Exercise: Return precisely the opening lines of the listing below, ending with the line that contains "Switch library layout".

━━━━━━━━━━━━━━━━━━━━━━━━━━━━━━

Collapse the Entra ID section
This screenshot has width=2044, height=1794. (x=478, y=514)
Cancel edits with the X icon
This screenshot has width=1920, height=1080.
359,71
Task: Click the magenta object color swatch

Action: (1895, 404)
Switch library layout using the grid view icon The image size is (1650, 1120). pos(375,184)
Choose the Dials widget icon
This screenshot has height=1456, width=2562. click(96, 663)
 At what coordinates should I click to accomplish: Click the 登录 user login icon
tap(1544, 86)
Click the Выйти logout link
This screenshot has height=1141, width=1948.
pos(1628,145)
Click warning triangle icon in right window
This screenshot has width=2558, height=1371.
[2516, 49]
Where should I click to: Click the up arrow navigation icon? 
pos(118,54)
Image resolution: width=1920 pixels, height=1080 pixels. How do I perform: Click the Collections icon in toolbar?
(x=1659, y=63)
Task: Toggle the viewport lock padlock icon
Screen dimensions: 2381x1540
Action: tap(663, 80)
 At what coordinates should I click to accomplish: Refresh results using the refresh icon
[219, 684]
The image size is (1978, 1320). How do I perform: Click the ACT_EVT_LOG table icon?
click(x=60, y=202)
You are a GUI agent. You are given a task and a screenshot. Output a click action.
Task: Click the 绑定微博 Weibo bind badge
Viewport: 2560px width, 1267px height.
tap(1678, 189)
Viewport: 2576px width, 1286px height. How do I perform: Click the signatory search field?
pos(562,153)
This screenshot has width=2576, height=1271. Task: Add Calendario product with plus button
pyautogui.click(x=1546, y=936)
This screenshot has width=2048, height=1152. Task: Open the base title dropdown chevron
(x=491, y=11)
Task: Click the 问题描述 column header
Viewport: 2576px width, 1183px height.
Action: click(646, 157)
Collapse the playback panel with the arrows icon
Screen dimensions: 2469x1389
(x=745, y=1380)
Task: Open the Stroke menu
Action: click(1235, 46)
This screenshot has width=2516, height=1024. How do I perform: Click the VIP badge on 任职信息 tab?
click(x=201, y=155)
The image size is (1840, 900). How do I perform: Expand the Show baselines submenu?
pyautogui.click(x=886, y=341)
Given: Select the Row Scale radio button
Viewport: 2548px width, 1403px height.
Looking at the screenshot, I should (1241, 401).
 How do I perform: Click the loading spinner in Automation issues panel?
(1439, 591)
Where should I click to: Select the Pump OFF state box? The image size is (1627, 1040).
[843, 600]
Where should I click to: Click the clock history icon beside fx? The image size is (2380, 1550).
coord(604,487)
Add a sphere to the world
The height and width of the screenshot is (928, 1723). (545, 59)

━━━━━━━━━━━━━━━━━━━━━━━━━━━━━━

Answer box:
Collapse the Entra ID section
This screenshot has width=2044, height=1794. (x=478, y=514)
Cancel edits with the X icon
This screenshot has width=1920, height=1080.
359,71
Task: Click the magenta object color swatch

Action: (1895, 404)
Switch library layout using the grid view icon The image size is (1650, 1120). pos(375,184)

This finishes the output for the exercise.